- _Set exercise_
Reproduce each line of the material below word for word, without changing anything.

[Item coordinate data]
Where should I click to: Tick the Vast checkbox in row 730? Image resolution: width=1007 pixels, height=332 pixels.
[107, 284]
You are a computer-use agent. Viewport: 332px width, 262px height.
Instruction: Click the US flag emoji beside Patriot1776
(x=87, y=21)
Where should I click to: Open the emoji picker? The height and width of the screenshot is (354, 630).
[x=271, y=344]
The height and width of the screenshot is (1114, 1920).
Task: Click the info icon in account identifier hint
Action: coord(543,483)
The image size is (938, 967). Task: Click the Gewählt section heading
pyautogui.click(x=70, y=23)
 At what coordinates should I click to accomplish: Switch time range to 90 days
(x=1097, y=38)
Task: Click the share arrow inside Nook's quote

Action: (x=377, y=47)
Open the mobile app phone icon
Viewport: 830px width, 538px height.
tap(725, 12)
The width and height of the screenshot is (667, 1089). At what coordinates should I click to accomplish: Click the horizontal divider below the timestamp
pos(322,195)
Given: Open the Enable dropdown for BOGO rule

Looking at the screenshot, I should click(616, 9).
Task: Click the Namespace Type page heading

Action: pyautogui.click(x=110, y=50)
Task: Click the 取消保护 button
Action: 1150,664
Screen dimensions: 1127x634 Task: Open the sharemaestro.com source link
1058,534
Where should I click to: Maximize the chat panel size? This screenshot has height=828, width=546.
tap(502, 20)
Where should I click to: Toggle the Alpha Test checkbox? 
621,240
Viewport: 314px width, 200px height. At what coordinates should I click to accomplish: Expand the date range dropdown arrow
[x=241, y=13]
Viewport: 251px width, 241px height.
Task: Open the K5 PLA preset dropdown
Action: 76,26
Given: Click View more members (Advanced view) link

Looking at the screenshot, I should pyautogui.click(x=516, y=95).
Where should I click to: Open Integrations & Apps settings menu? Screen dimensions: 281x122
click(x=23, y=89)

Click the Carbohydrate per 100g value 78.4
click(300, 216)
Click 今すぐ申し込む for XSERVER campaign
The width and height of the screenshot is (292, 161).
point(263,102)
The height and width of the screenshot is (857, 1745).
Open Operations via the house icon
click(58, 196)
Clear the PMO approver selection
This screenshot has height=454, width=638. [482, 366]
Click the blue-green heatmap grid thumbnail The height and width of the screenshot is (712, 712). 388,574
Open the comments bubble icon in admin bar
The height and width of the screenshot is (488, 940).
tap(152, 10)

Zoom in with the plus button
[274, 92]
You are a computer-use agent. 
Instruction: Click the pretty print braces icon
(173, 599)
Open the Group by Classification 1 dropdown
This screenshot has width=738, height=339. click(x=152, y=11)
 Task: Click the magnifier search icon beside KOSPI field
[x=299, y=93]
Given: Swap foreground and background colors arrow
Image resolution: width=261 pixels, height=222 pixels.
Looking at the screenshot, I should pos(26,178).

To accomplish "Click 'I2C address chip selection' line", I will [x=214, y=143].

- _Answer to the task_
Where should I click to: Tick the Vast checkbox in row 730? Image resolution: width=1007 pixels, height=332 pixels.
[107, 284]
You are a computer-use agent. Viewport: 332px width, 262px height.
Instruction: Click the US flag emoji beside Patriot1776
(x=87, y=21)
Where should I click to: Open the emoji picker? The height and width of the screenshot is (354, 630).
[x=271, y=344]
The height and width of the screenshot is (1114, 1920).
Task: Click the info icon in account identifier hint
Action: coord(543,483)
The image size is (938, 967). Task: Click the Gewählt section heading
pyautogui.click(x=70, y=23)
 At what coordinates should I click to accomplish: Switch time range to 90 days
(x=1097, y=38)
Task: Click the share arrow inside Nook's quote

Action: (x=377, y=47)
Open the mobile app phone icon
Viewport: 830px width, 538px height.
tap(725, 12)
The width and height of the screenshot is (667, 1089). At what coordinates should I click to accomplish: Click the horizontal divider below the timestamp
pos(322,195)
Given: Open the Enable dropdown for BOGO rule

Looking at the screenshot, I should click(616, 9).
Task: Click the Namespace Type page heading

Action: pyautogui.click(x=110, y=50)
Task: Click the 取消保护 button
Action: 1150,664
Screen dimensions: 1127x634 Task: Open the sharemaestro.com source link
1058,534
Where should I click to: Maximize the chat panel size? This screenshot has height=828, width=546.
tap(502, 20)
Where should I click to: Toggle the Alpha Test checkbox? 
621,240
Viewport: 314px width, 200px height. At what coordinates should I click to accomplish: Expand the date range dropdown arrow
[x=241, y=13]
Viewport: 251px width, 241px height.
Task: Open the K5 PLA preset dropdown
Action: 76,26
Given: Click View more members (Advanced view) link

Looking at the screenshot, I should pyautogui.click(x=516, y=95).
Where should I click to: Open Integrations & Apps settings menu? Screen dimensions: 281x122
click(x=23, y=89)

Click the Carbohydrate per 100g value 78.4
click(300, 216)
Click 今すぐ申し込む for XSERVER campaign
The width and height of the screenshot is (292, 161).
point(263,102)
The height and width of the screenshot is (857, 1745).
Open Operations via the house icon
click(58, 196)
Clear the PMO approver selection
This screenshot has height=454, width=638. [482, 366]
Click the blue-green heatmap grid thumbnail The height and width of the screenshot is (712, 712). 388,574
Open the comments bubble icon in admin bar
The height and width of the screenshot is (488, 940).
tap(152, 10)

Zoom in with the plus button
[274, 92]
You are a computer-use agent. 
Instruction: Click the pretty print braces icon
(173, 599)
Open the Group by Classification 1 dropdown
This screenshot has width=738, height=339. click(x=152, y=11)
 Task: Click the magnifier search icon beside KOSPI field
[x=299, y=93]
Given: Swap foreground and background colors arrow
Image resolution: width=261 pixels, height=222 pixels.
Looking at the screenshot, I should pos(26,178).

To accomplish "Click 'I2C address chip selection' line", I will [x=214, y=143].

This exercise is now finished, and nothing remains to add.